Haskell: shuffling data without functional depende

2019-06-17 07:59发布

问题:

I'm trying to implement a Fisher-Yates shuffle of some data. This algorithm is easy to implement for one-dimensional arrays. However, I need to be able to shuffle data in a two-dimensional matrix.

An approach which I think could generalize nicely to higher dimensional arrays is to convert my arbitrarily dimensioned matrix to a single-dimensional array of indices, shuffle those, and then reorganize the matrix by swapping the element at each index of this index array with the element at the index of the element of the index array. In other words, to take a 2x2 matrix such as:

1  2
3  4

I would convert this into this "array":

[(0, (0,0)),  (1, (0,1)),  (2, ((1,0)),  (3, (1,1))]

This I would then scramble per normal into, say,

[(0, (1,0)),  (1, (0,1)),  (2, ((1,1)),  (3, (0,0))]

Once reorganized, the original matrix would become:

2  3
4  1

My basic approach here is that I want to have a type class that looks something like this:

class Shufflable a where
  indices    :: a -> Array Int b
  reorganize :: a -> Array Int b -> a

Then I'll have a function to perform the shuffle which looks like this:

fisherYates :: (RandomGen g) => g -> Array Int b -> (Array Int b, g)

The thinking is that (minus the RandomGen plumbing) I should be able to shuffle a shuffleable thing like so:

shuffle :: (Shufflable a, RandomGen g) => a -> g -> (a, g)
shuffle array = reorganize array (fisherYates (indices array))

Here's what I have so far:

{-# LANGUAGE MultiParamTypeClasses, FunctionalDependencies, FlexibleInstances  #-}

module Shuffle where

import Data.Array hiding (indices)
import System.Random         

fisherYates :: (RandomGen g) => Array Int e -> g -> (Array Int e, g)
fisherYates arr gen = go max gen arr
    where
      (_, max) = bounds arr

      go 0 g arr = (arr, g)
      go i g arr = go (i-1) g' (swap arr i j)
          where
            (j, g') = randomR (0, i) g

class Shuffle a b | a -> b where
  indices    :: a -> Array Int b
  reorganize :: a -> Array Int b -> a

shuffle :: (Shuffle a b, RandomGen g) => a -> g -> (a, g)
shuffle a gen = (reorganize a indexes, gen')
  where
    (indexes, gen') = fisherYates (indices a) gen

instance (Ix ix) => Shuffle (Array ix e) ix where
  reorganize a = undefined
  indices a    = array (0, maxIdx) (zip [0..maxIdx] (range bound))
      where
        bound = bounds a
        maxIdx = rangeSize bound - 1

swap :: Ix i => Array i e -> i -> i -> Array i e
swap arr i j = arr // [ (i, i'), (j, j') ]
    where
      i' = arr!j
      j' = arr!i

My problems:

  1. I feel like this is a lot of language extensions for solving a simple problem.
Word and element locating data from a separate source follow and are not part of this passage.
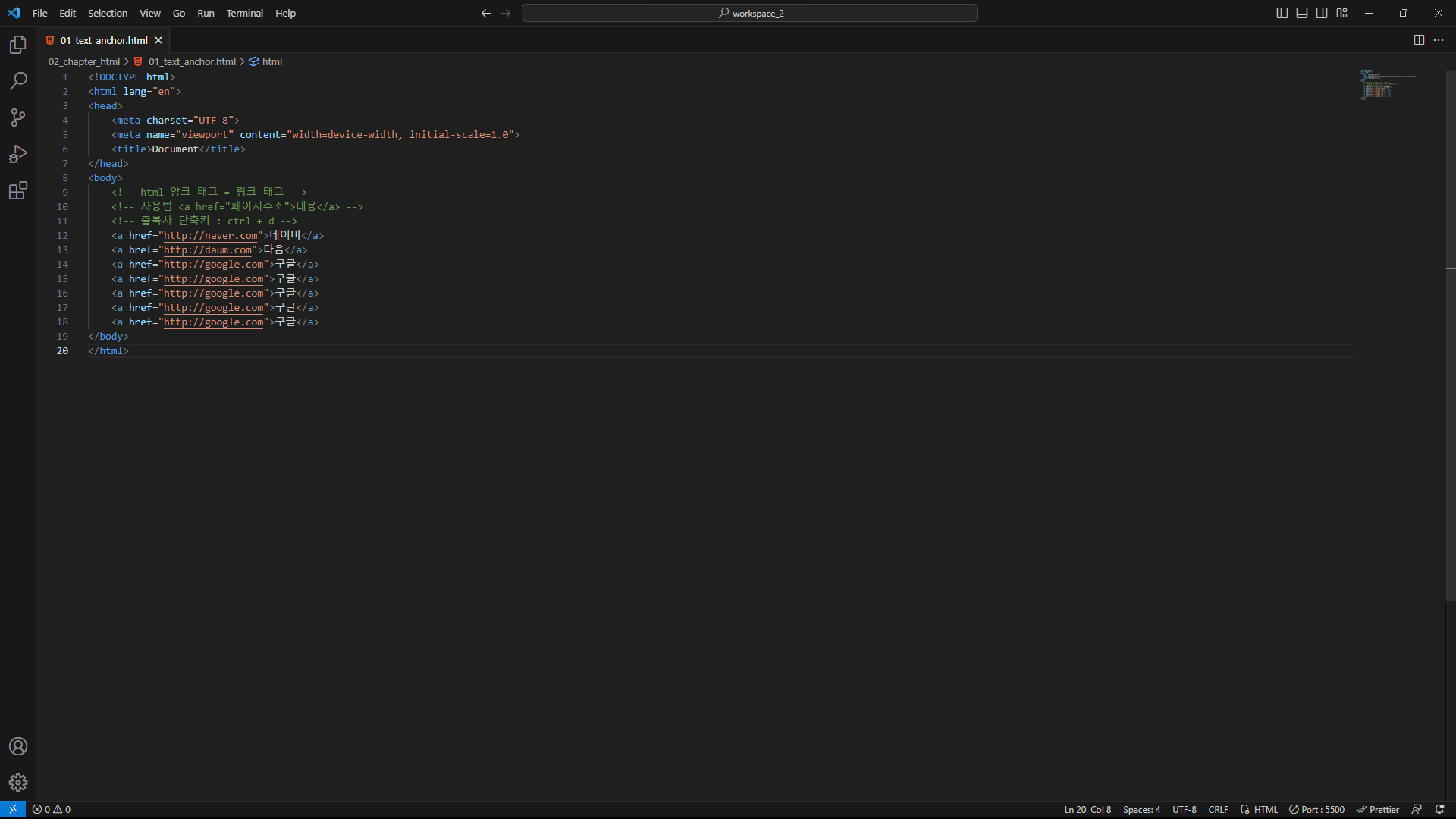Select the 01_text_anchor.html editor tab
This screenshot has height=819, width=1456.
tap(104, 40)
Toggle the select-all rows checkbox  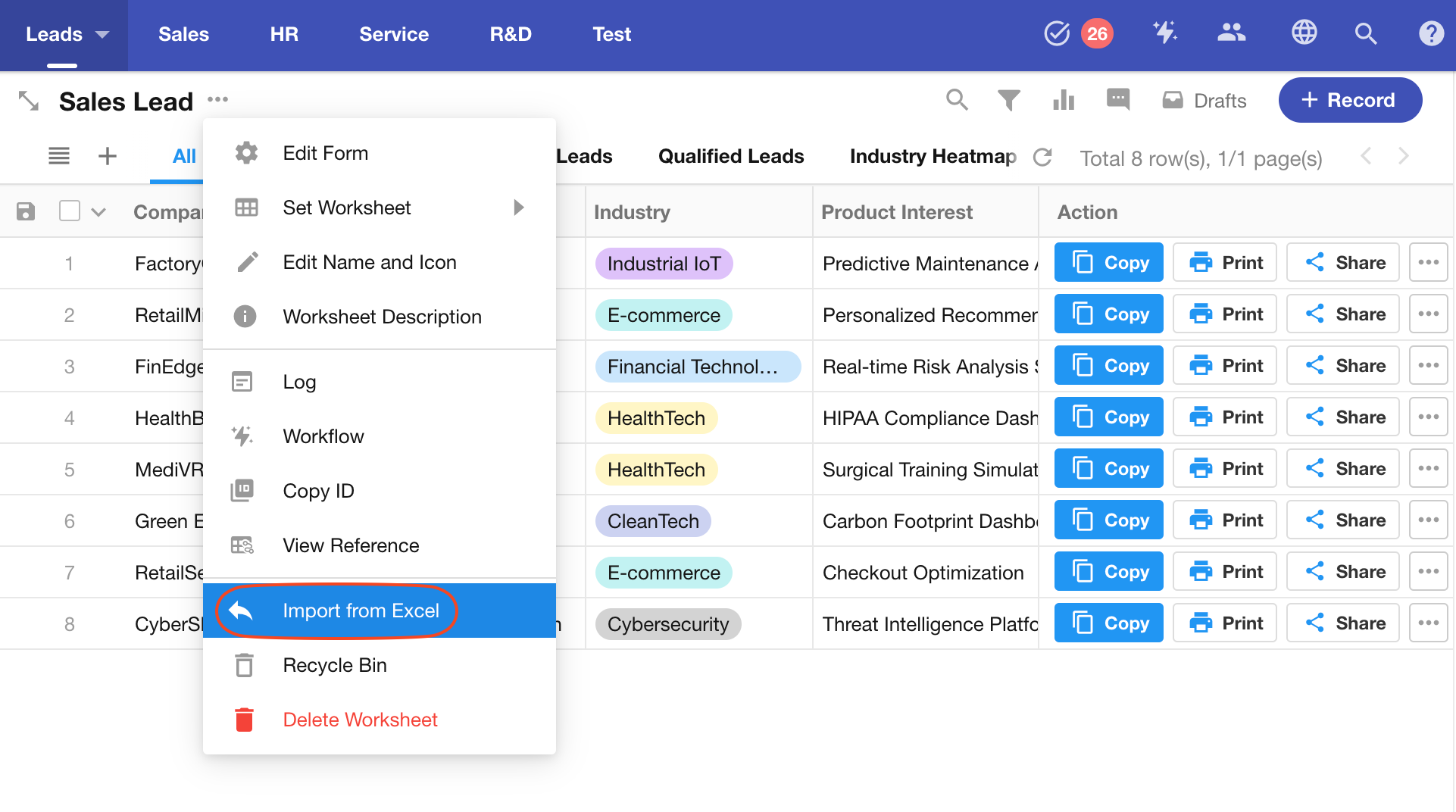(70, 211)
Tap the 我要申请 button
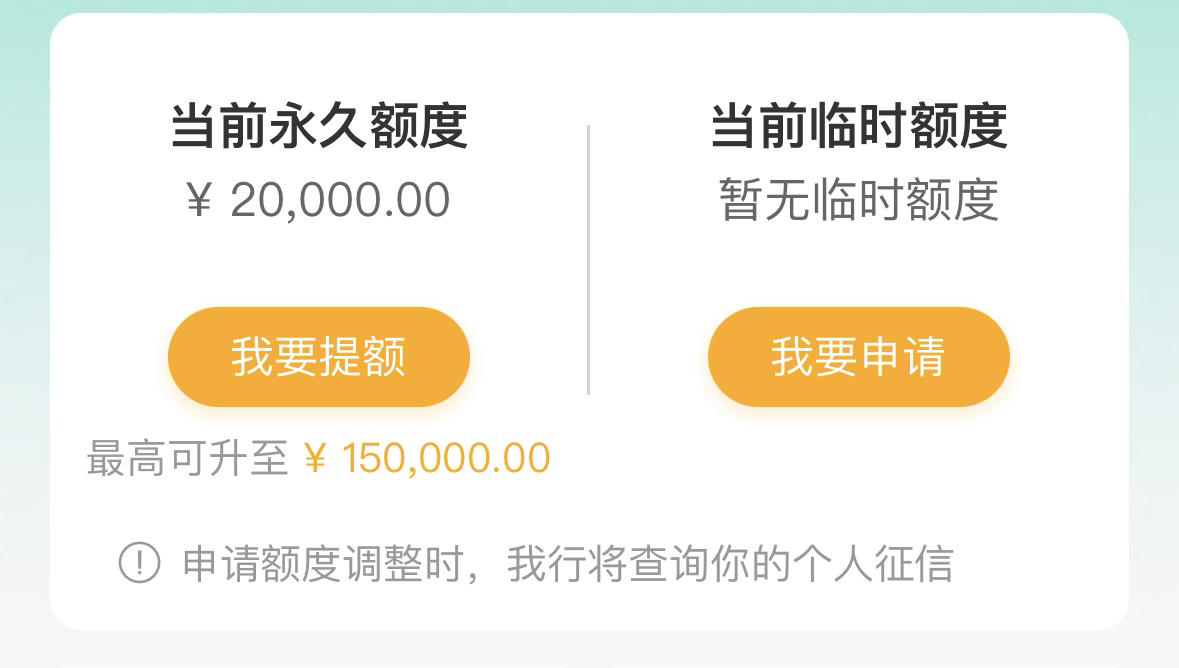The width and height of the screenshot is (1179, 668). coord(859,357)
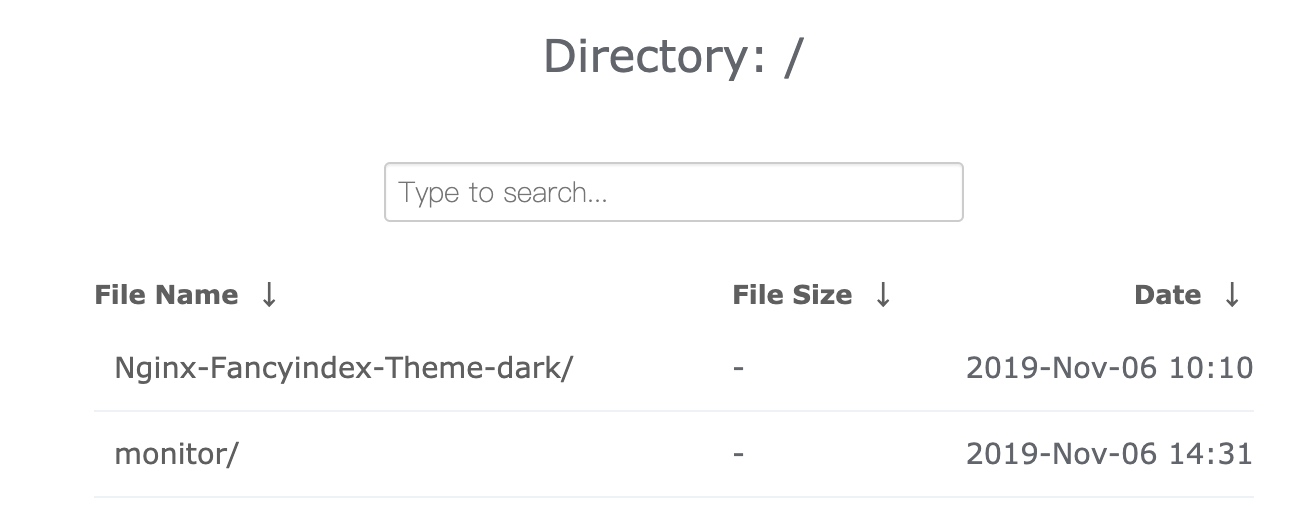Image resolution: width=1310 pixels, height=516 pixels.
Task: Sort by File Name using arrow
Action: 268,295
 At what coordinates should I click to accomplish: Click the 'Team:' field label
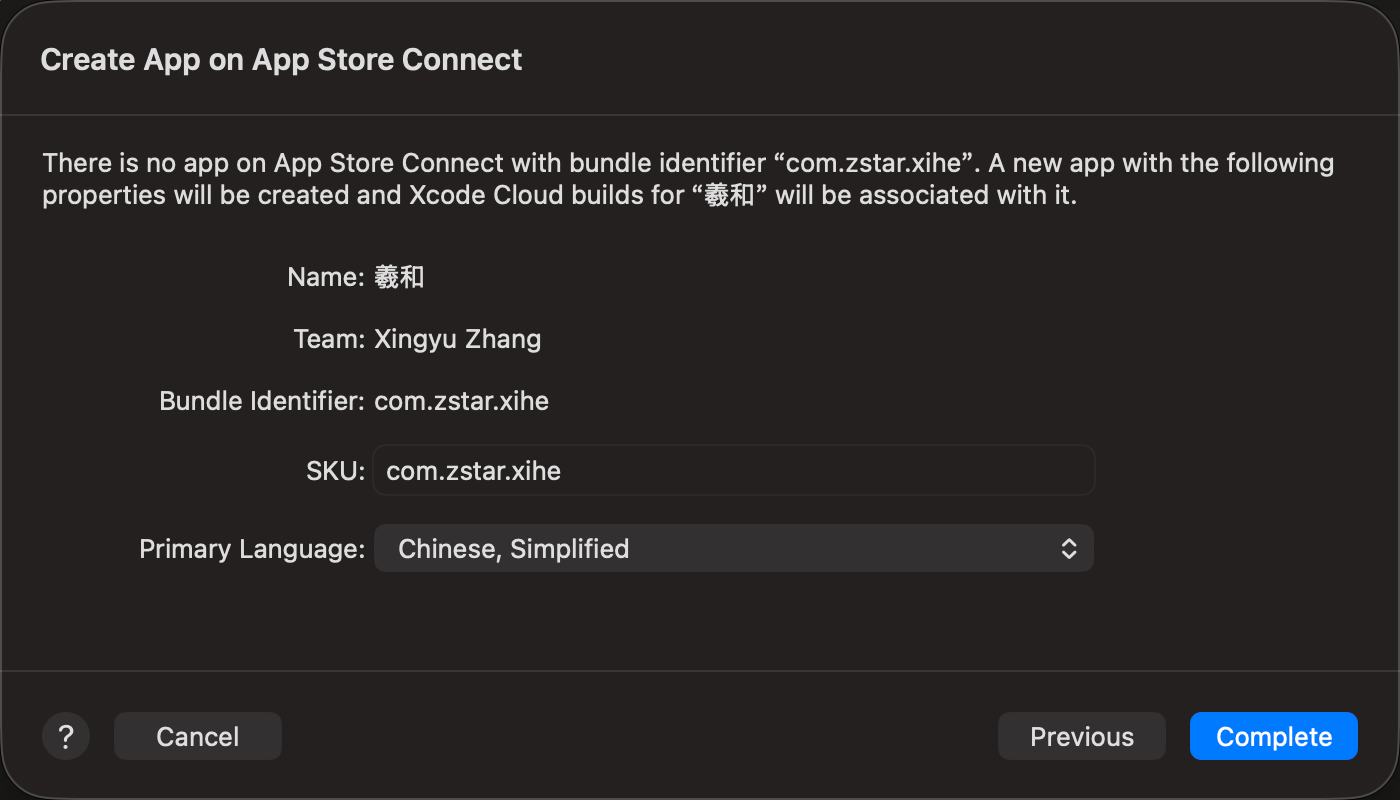point(329,339)
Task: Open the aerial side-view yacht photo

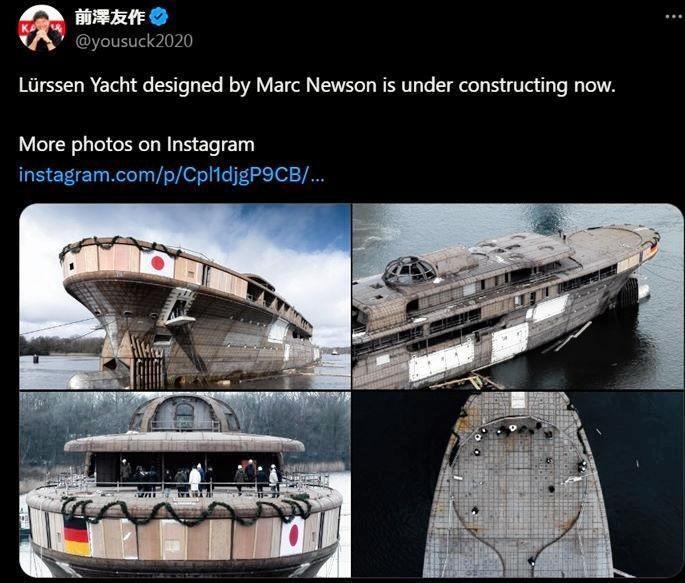Action: click(518, 297)
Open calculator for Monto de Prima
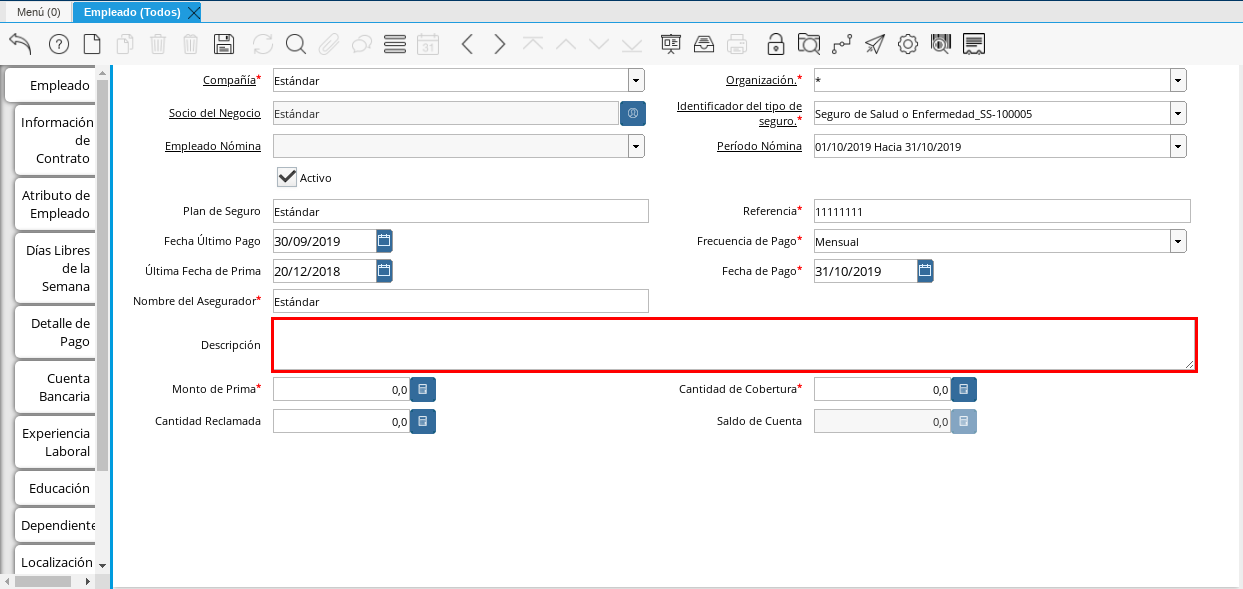Viewport: 1243px width, 589px height. (x=423, y=389)
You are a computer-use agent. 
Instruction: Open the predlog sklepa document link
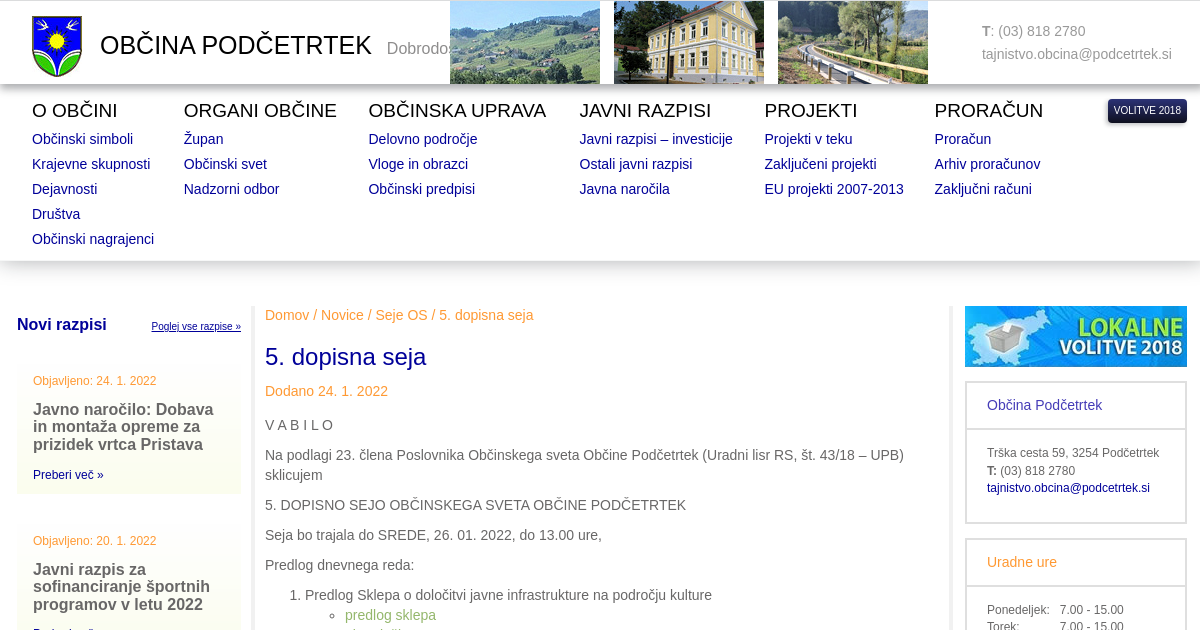(x=390, y=615)
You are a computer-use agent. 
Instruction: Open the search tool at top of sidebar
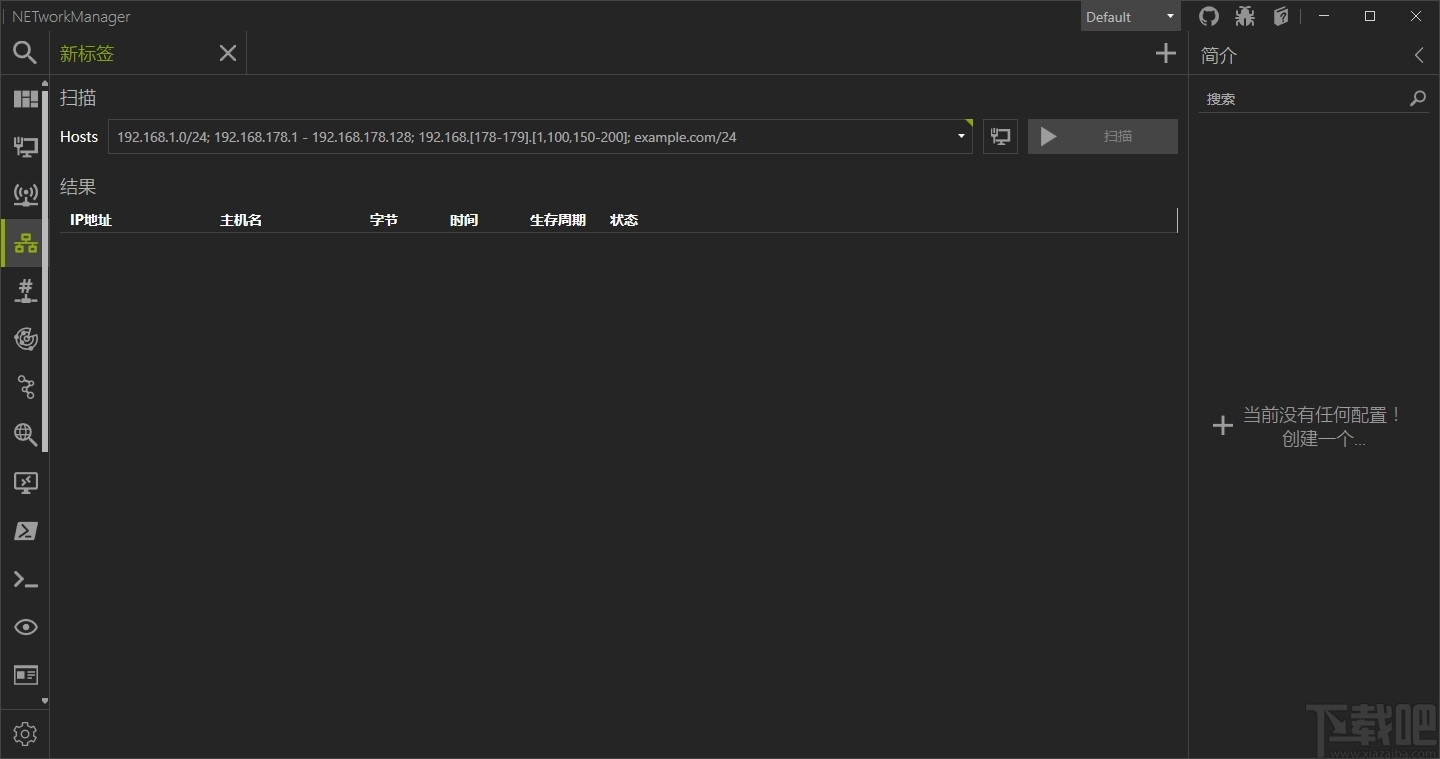[x=25, y=52]
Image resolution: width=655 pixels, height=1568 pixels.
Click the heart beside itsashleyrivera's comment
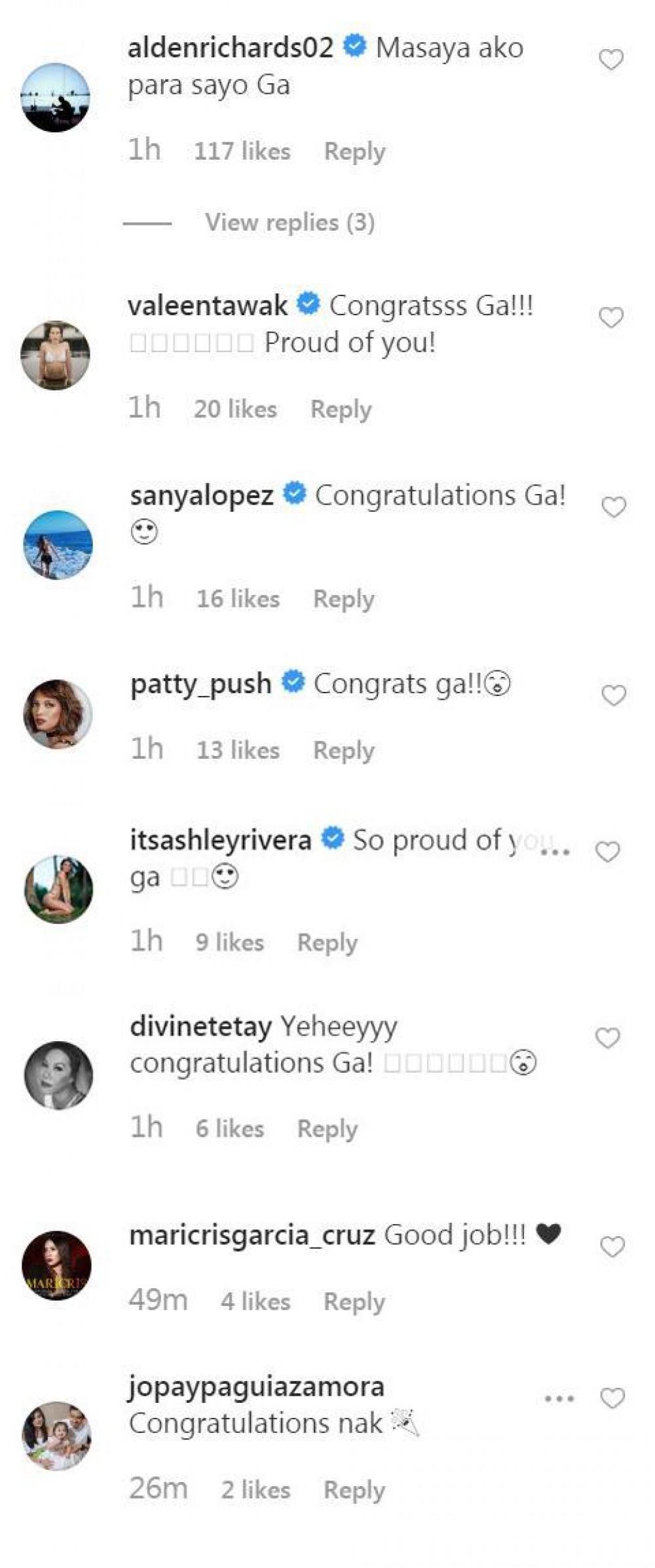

Would it be easier to understand or write another way?
  2. I feel like the community is moving towards type families over functional dependencies. Is there a way to use that instead to solve this problem?
  3. A part of me wonders if the fisherYates function can be moved into the Shuffle typeclass somehow. Would it be possible and/or worth doing to set this up so that you either implement shuffle or implement both indices and reorganize?

Thanks!

回答1:

You might want to look into repa, which offers n-dimensional arrays which encode their shape (dimensions) into the type; you can code generic operations that work on arrays of any shape with it.

I think you could avoid a typeclass entirely by constructing the array with backpermute or fromFunction and translating the indices (it's more efficient than it looks, since it gets turned into an unboxed array when you force it; in fact, backpermute is implemented in terms of fromFunction under the hood).

repa itself uses quite a few language extensions, but you might find it preferable to the standard library's arrays for reasons of both performance (repa's arrays are unboxed, and the standard operations offered do nice things like automatic parallelisation) and convenience (IMO repa has a nicer API than the standard arrays).

Here's a good introduction to repa.

Admittedly, none of this directly simplifies your code. But if repa's arrays are a good fit for you, then the code you end up with will probably avoid many of the complexities of your current solution.


That said, turning your use of functional dependencies into a type family is really simple; the Shuffle class becomes

class Shuffle a where
  type Elt a
  indices    :: a -> Array Int (Elt a)
  reorganize :: a -> Array Int (Elt a) -> a

the instance becomes

instance (Ix ix) => Shuffle (Array ix e) where
  type Elt (Array ix e) = ix
  ...

and the Shuffle a b constraint becomes Shuffle a.